Assessing impacts of global climate change on water and food security in the black soil region of Northeast China using an improved SWAT-CO2 model.

Future climate change may have substantial impacts on both water resources and food security in China's black soil region. The Liao River Basin (LRB; 220,000 km2) is representative of the main black soil area, making it ideal for studying climate change effects on black soil. In this study, the Soil and Water Assessment Tool (SWAT) model was first initialized for the LRB. Actual evapotranspiration (ETa) values calculated using the Surface Energy Balance System (SEBS) model and city-level corn (Zea mays L.) yields were then used to calibrate the SWAT model. Finally, the SWAT model was modified to accept dynamic CO2 input and output crop transpiration, soil evaporation, and canopy interception separately to explore the impacts of future climate change on ET related variables and crop water productivity (CWP) in the LRB. Simulation scenario design included 22 General Circulation Models (GCMs) and 4 Shared Socioeconomic Pathways (SSPs) scenarios from the latest Coupled Model Intercomparison Project 6 (CMIP6) for two 30-year periods of 2041-2070 and 2071-2100. The predicted results showed a significant (P < 0.05) increase in air temperatures and precipitation in the LRB. In contrast, solar radiation decreased significantly and was most reduced for the SSP3-7.0 scenario.

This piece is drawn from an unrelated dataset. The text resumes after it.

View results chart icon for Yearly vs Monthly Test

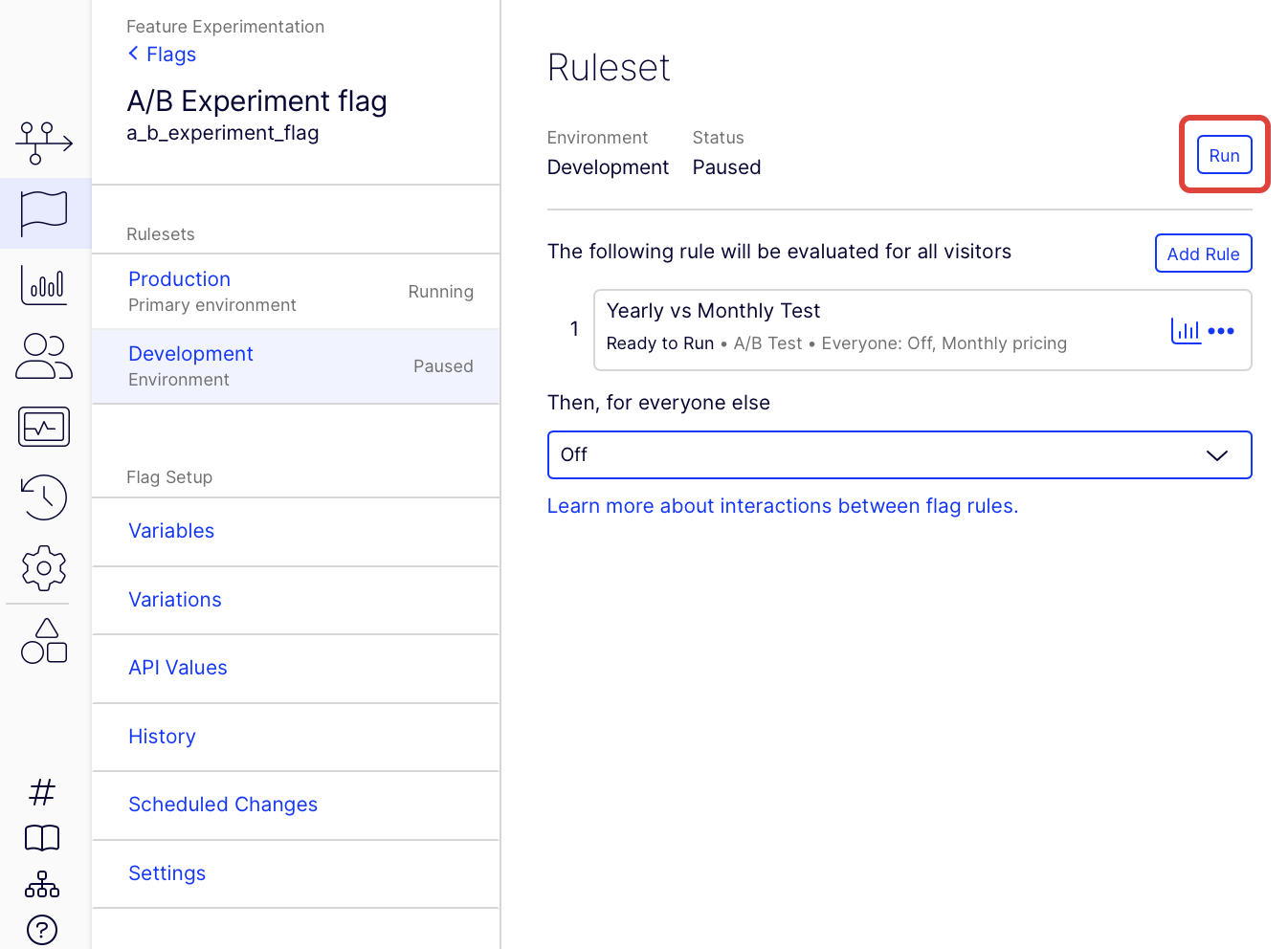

Reference evapotranspiration (ETo), ETa, and soil evaporation significantly increased in future scenarios, while canopy interception and crop transpiration showed significant reductions, particularly under the 2071-2100 SSP5-8.5 scenario. Overall, corn yield elevated considerably (P < 0.05) with the largest increase for the SSP5-8.5 scenario during 2071-2100. However, the SSP3-7.0 scenario indicated a significant decline in yield. Future changes in CWP were similar to those for corn yield, with significant increases in the SSP1-2.6, SSP2-4.5, and SSP5-8.5 scenarios. These findings suggested future climate change may have a positive impact on corn production in the black soil region of the LRB.